Twelves Part Nine - Long Long Long

The long song is generally maligned in the critical music world. Dismissed as overblown, egotistical, superfluous, or simply loathed for its mere existence, long songs get a raw deal in both their critical appraisal and the popular imagination. Well no more! I've always had a soft spot for long songs. Proper long songs, not crappy dance remixes or dubious 'song suites', not fat pompous paeans to King Arthur or any such nonsense. A long song is a song that unfolds slowly, taking its time to get to where it's going, then gently relaxes and winds down to its denouement.

So again there are rules to compiling.

I chose eight minutes as the starting point for this twelve mainly because it takes some real commitment to the long song form to top the eight minute mark. Any idiot can write a six minute song and even seven minute 'epics' are not ridiculously rare. You'll notice there are really only a couple of songs below that could be squarely classified as prog rock.

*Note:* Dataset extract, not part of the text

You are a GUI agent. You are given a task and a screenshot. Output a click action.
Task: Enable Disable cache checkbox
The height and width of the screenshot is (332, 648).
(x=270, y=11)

I like a couple of proggy bands, but most I find a bit dull and pointless. That's not a slight against prog rock. Compared to the vast quantity of music commercially available, I find most bands across the board dull and pointless, I mean how many bands can one follow?

So no song suites or medleys, that's cheating. I have avoided most live reworkings with two notable exceptions. The version from Ummagumma is the first version I'd heard of 'Careful with that Axe Eugene'. I wasn't even aware until recently that there was a studio version so to me this one is definitive. 'In Your Eyes' live is practically a new song to what now sounds like a brutally chopped version on So. There have been quite a few live issues of the song, but the best is on an old live video with Youssou N'Dour taking the duet, so that's the one I've chosen. Other versions go even longer.

We do have the long intro and outros and gargantuan solos, but I've avoided any really gratuitous stuff in favour of songs that hang together as songs.

One of the most common features of the songs that have made the list is that, to my ears, they don't sound all that long. A few songs, like 'Gravitate To Me', I first heard on cassette and had no idea the song ran so long until I bought the CD years later.

Other songs like Morrissey's make a point of their length, but here again it just doesn't feel like a long song to me, despite Moz's unfortunate chorus (To be finished would be a relief...), the song takes its own sweet time to build to a big drums, big guitars cacophony. I know a lot of people really hate that song. Their loss.

And finally I got an Art of Fighting song into one of my twelves. That rectifies a horrible injustice. Though they are undoubtedly an acquired taste, I love that band. It's a crime I've never caught them live or they probably would have made the concerts twelve.

And what does one say about 'Sir Psycho Sexy' that the song itself doesn't already? An eight minute letter to Playboy, jizzum references and all, unflappably funky and filthy. And you thought this would be a prog rock list...

The long version of Revolution has never been officially released; however, it was leaked onto the web earlier this year. As an historical artefact, it's interesting in that it bridges the gap between Revolution 1 and Revolution 9, but what I didn't expect is that it would be a great song in its own right. The familiar song disintegrates and deconstructs before your ears and evolves into a sound collage so slowly, it makes sound collage listenable.

The songs are in order of running time, shortest to longest.

  • Stairway To Heaven — Led Zeppelin (8:03)
  • Gravitate To Me — The The (8:10)
  • Sir Psycho Sexy — Red Hot Chili Peppers (8:17)
  • Nagambie River Wine Song — Augie March (8:19)
  • Silverfuck — Smashing Pumpkins (8:43)
  • Careful With That Axe Eugene — Pink Floyd (8:51)
  • Waiting — Art Of Fighting (9:29)
  • Firth Of Fifth — Genesis (9:38)
  • Revolution (Take 20) — The Beatles (10:47)
  • The Teachers Are Afraid Of The Pupils — Morrissey (11:21)
  • In Your Eyes — Peter Gabriel (11:44)
  • The Dajon Song — Gomez (13:28)

At a total running time approaching two hours, it's a long haul to listen through the list, but what a ride.